#### [What you have to do]
Change every "Owner" to "Assignee" in the material from its start through the line that contains "will tap(53, 248).", inclusive, and give those lines again with nothing else altered.

#### [Given records]
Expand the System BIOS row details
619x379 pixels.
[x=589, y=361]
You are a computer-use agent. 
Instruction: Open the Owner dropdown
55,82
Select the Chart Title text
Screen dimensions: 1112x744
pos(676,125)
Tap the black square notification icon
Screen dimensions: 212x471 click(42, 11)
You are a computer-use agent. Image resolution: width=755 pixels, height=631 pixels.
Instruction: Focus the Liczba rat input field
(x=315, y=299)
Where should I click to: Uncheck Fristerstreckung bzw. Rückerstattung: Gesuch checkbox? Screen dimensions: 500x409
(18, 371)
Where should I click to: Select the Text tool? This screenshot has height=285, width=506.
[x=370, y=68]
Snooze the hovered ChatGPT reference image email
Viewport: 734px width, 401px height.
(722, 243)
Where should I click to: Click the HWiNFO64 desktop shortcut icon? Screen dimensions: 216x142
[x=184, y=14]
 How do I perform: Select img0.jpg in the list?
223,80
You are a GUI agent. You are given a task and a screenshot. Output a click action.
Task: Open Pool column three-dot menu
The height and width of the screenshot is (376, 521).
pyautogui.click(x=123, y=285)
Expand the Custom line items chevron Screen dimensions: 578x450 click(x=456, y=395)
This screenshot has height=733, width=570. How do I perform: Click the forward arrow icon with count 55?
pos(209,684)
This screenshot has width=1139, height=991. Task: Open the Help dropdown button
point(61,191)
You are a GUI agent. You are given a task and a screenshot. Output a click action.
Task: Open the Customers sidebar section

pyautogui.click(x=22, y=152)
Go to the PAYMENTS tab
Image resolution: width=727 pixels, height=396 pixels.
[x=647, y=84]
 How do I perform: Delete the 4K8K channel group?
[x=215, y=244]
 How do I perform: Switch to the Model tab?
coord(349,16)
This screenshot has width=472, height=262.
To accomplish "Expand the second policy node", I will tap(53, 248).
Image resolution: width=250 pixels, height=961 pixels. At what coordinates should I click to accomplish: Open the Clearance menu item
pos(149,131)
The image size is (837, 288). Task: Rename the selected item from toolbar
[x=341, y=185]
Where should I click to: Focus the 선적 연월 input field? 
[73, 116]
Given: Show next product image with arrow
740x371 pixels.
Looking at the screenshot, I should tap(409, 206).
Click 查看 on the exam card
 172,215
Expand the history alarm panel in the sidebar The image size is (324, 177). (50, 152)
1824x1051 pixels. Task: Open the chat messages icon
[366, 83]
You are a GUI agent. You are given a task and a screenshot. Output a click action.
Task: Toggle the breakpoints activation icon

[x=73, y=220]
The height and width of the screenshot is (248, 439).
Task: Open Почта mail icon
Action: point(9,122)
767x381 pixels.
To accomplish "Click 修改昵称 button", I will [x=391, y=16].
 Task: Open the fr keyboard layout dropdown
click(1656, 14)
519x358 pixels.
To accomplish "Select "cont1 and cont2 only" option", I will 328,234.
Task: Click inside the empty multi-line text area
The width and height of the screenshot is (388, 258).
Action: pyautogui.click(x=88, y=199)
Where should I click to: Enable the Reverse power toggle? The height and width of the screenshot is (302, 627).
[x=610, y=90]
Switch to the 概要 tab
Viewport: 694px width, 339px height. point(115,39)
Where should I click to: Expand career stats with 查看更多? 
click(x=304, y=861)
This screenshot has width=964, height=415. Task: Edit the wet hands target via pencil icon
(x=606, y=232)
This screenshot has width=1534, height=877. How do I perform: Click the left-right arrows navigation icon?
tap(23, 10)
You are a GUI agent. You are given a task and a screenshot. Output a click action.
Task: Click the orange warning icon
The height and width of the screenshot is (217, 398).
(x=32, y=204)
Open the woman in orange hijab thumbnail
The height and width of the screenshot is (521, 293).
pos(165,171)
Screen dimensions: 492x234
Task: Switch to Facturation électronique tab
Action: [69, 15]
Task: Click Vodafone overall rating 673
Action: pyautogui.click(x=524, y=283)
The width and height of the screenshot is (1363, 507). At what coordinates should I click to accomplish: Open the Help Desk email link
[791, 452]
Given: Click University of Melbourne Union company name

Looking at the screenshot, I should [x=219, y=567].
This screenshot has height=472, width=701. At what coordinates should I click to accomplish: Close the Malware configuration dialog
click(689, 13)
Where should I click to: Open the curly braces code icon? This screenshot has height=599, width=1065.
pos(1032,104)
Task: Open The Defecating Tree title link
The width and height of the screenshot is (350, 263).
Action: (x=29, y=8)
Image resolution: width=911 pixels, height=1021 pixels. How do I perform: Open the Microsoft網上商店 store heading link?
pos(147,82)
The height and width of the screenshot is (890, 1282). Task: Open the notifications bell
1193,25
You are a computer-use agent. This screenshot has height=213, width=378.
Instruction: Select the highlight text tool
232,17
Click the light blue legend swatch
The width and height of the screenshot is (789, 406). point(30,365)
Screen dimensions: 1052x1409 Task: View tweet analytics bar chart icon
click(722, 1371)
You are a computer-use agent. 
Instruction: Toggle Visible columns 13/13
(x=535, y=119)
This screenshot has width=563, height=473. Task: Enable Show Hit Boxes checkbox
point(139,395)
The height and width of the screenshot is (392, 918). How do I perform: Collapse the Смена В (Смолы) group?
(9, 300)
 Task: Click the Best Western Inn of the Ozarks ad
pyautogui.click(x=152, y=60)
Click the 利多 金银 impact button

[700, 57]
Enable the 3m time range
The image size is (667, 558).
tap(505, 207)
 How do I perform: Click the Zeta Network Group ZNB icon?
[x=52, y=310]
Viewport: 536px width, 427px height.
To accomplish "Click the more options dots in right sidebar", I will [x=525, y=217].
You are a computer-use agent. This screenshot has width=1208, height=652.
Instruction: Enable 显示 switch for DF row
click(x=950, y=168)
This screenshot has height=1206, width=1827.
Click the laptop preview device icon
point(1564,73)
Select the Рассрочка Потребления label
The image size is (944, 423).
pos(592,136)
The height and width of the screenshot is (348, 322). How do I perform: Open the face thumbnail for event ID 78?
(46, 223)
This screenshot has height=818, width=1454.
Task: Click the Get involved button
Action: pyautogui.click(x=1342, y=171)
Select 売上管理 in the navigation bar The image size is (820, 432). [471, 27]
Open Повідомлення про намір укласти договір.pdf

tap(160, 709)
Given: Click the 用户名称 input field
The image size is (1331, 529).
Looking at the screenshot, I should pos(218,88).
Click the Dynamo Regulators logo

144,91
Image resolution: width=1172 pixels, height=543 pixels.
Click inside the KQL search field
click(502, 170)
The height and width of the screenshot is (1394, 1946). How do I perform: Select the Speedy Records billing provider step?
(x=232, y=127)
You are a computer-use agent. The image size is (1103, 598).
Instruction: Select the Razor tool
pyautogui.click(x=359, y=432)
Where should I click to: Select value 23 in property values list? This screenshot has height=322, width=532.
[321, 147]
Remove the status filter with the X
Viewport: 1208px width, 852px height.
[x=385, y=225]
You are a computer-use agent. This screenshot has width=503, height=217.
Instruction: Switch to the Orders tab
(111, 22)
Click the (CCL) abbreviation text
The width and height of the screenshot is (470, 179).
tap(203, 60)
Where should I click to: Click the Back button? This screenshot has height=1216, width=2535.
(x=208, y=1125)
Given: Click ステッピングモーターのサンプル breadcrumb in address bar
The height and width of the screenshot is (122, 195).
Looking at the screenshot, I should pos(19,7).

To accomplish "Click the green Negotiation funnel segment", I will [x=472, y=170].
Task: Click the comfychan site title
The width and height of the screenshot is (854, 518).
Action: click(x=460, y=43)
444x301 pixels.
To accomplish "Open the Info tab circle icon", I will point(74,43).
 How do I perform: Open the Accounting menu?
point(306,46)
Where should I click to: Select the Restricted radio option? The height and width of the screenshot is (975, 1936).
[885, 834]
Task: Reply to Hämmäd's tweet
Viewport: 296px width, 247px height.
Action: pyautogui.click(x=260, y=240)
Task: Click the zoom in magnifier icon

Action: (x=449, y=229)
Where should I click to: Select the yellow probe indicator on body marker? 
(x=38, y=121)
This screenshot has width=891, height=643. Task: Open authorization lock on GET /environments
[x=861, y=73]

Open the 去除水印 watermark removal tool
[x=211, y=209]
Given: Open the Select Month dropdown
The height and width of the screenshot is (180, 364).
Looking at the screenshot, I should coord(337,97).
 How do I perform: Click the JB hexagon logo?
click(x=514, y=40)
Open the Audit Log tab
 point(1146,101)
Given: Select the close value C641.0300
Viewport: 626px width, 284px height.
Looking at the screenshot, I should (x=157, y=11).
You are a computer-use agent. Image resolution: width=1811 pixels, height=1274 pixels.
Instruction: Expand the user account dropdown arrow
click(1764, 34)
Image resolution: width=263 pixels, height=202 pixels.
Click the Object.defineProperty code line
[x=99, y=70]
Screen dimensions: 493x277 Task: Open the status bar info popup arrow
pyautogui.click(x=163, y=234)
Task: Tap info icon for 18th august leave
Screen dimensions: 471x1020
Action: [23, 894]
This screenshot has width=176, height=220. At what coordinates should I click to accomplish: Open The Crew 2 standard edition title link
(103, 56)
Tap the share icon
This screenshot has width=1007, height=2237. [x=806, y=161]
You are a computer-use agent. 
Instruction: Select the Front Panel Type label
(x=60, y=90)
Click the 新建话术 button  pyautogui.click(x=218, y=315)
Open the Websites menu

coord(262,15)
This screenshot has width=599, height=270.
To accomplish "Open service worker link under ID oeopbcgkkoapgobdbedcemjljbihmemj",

#### [Reply to the task]
Expand the System BIOS row details
619x379 pixels.
[x=589, y=361]
You are a computer-use agent. 
Instruction: Open the Assignee dropdown
55,82
Select the Chart Title text
Screen dimensions: 1112x744
pos(676,125)
Tap the black square notification icon
Screen dimensions: 212x471 click(42, 11)
You are a computer-use agent. Image resolution: width=755 pixels, height=631 pixels.
Instruction: Focus the Liczba rat input field
(x=315, y=299)
Where should I click to: Uncheck Fristerstreckung bzw. Rückerstattung: Gesuch checkbox? Screen dimensions: 500x409
(18, 371)
Where should I click to: Select the Text tool? This screenshot has height=285, width=506.
[x=370, y=68]
Snooze the hovered ChatGPT reference image email
Viewport: 734px width, 401px height.
(722, 243)
Where should I click to: Click the HWiNFO64 desktop shortcut icon? Screen dimensions: 216x142
[x=184, y=14]
 How do I perform: Select img0.jpg in the list?
223,80
You are a GUI agent. You are given a task and a screenshot. Output a click action.
Task: Open Pool column three-dot menu
The height and width of the screenshot is (376, 521).
pyautogui.click(x=123, y=285)
Expand the Custom line items chevron Screen dimensions: 578x450 click(x=456, y=395)
This screenshot has height=733, width=570. How do I perform: Click the forward arrow icon with count 55?
pos(209,684)
This screenshot has width=1139, height=991. Task: Open the Help dropdown button
point(61,191)
You are a GUI agent. You are given a task and a screenshot. Output a click action.
Task: Open the Customers sidebar section

pyautogui.click(x=22, y=152)
Go to the PAYMENTS tab
Image resolution: width=727 pixels, height=396 pixels.
[x=647, y=84]
 How do I perform: Delete the 4K8K channel group?
[x=215, y=244]
 How do I perform: Switch to the Model tab?
coord(349,16)
This screenshot has width=472, height=262.
To accomplish "Expand the second policy node", I will tap(53, 248).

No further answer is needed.